Suffolk was a County constituency of the House of Commons of the Parliament of England from 1290 to 1707, then of the Parliament of Great Britain from 1707 to 1800 and of the Parliament of the United Kingdom from 1801, which returned two Members of Parliament (MPs) to the House of Commons until 1832, when it was split into two divisions.

==History==

===Boundaries and franchise===
The constituency consisted of the historic county of Suffolk. (Although Suffolk contained a number of boroughs, each of which elected two MPs in its own right, these were not excluded from the county constituency, and owning property within the borough could confer a vote at the county election.)

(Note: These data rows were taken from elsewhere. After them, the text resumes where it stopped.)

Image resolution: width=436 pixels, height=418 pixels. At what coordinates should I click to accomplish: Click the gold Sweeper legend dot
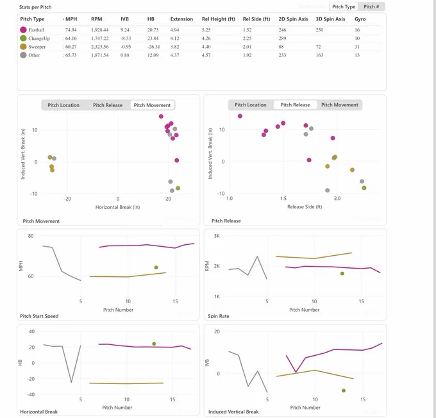pos(23,47)
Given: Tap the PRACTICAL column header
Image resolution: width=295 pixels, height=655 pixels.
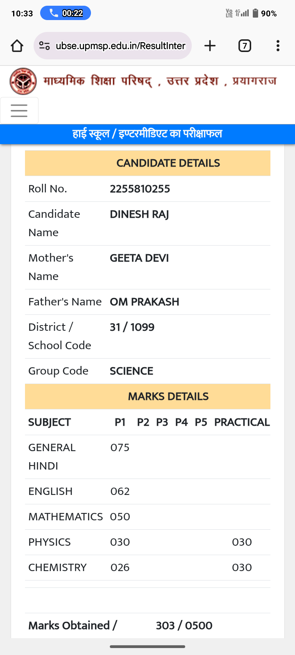Looking at the screenshot, I should pos(242,422).
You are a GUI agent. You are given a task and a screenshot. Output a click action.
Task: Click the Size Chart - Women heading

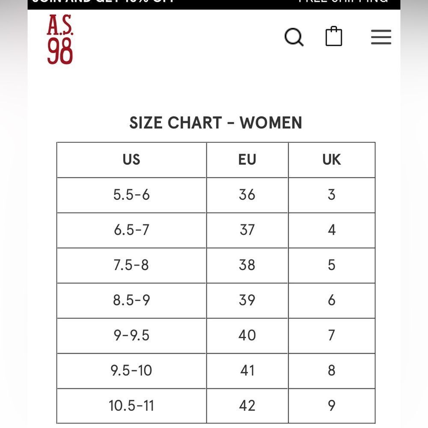[216, 122]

As in other county constituencies the franchise between 1430 and 1832 was defined by the Forty Shilling Freeholder Act, which gave the right to vote to every man who possessed freehold property within the county valued at £2 or more per year for the purposes of land tax; it was not necessary for the freeholder to occupy his land, nor even in later years to be resident in the county at all.

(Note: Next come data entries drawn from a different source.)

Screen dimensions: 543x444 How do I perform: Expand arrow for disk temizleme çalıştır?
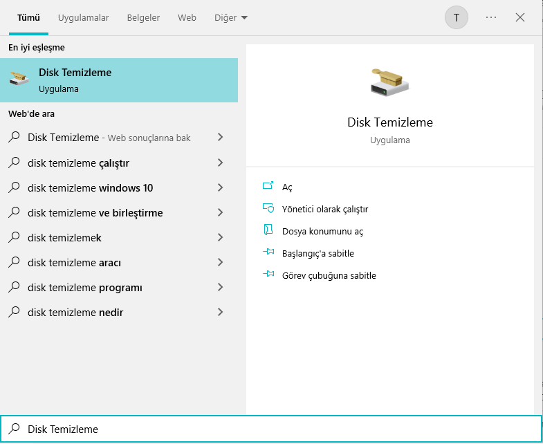point(220,163)
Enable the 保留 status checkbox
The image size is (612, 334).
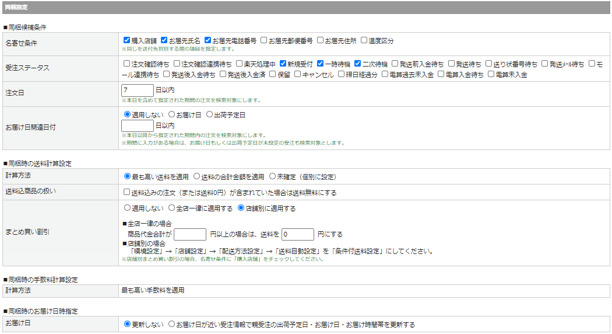point(272,75)
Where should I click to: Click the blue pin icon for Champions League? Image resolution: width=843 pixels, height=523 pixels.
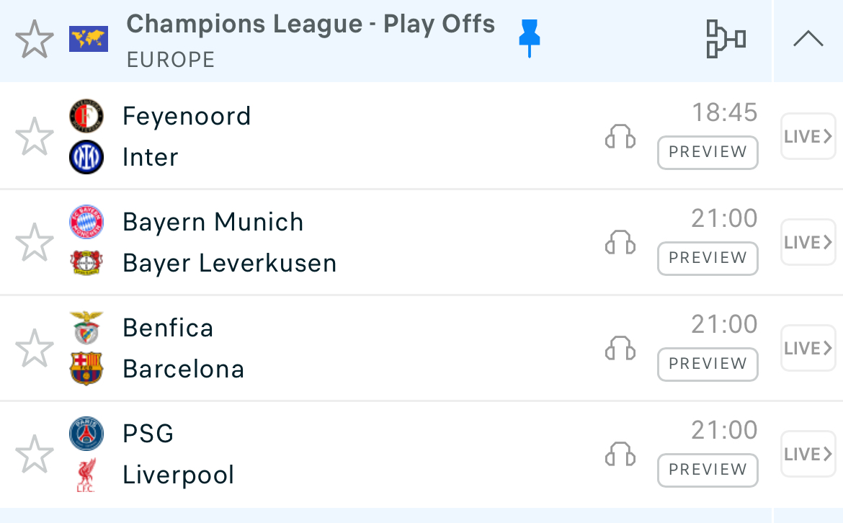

Except during the period of the Commonwealth, Suffolk had two MPs elected by the bloc vote method, under which each voter had two votes. (In the nominated Barebones Parliament, five members represented Suffolk; in the First and Second Parliaments of Oliver Cromwell's Protectorate, there was a general redistribution of seats and Suffolk elected ten members. The traditional arrangements were restored from 1659.)

===Political character===
Elections were held at a single polling place, Ipswich, and voters from the rest of the county had to travel to the county town to exercise their franchise, which made elections almost prohibitively expensive in a county as big as Suffolk. The inconvenience of holding the elections in Ipswich, situated in one corner of the county, is emphasised by the fact that for almost all other county purposes, including the Assizes, Suffolk was divided into two sections with proceedings held at Bury St Edmunds as well as Ipswich; the arrangement must certainly have worked to the benefit of candidates whose voting strength was in East Suffolk rather than West Suffolk. It was normal for voters to expect the candidates for whom they voted to meet their expenses in travelling to the poll, and to "entertain" them – in other words provide free food and alcoholic drink – when they arrived.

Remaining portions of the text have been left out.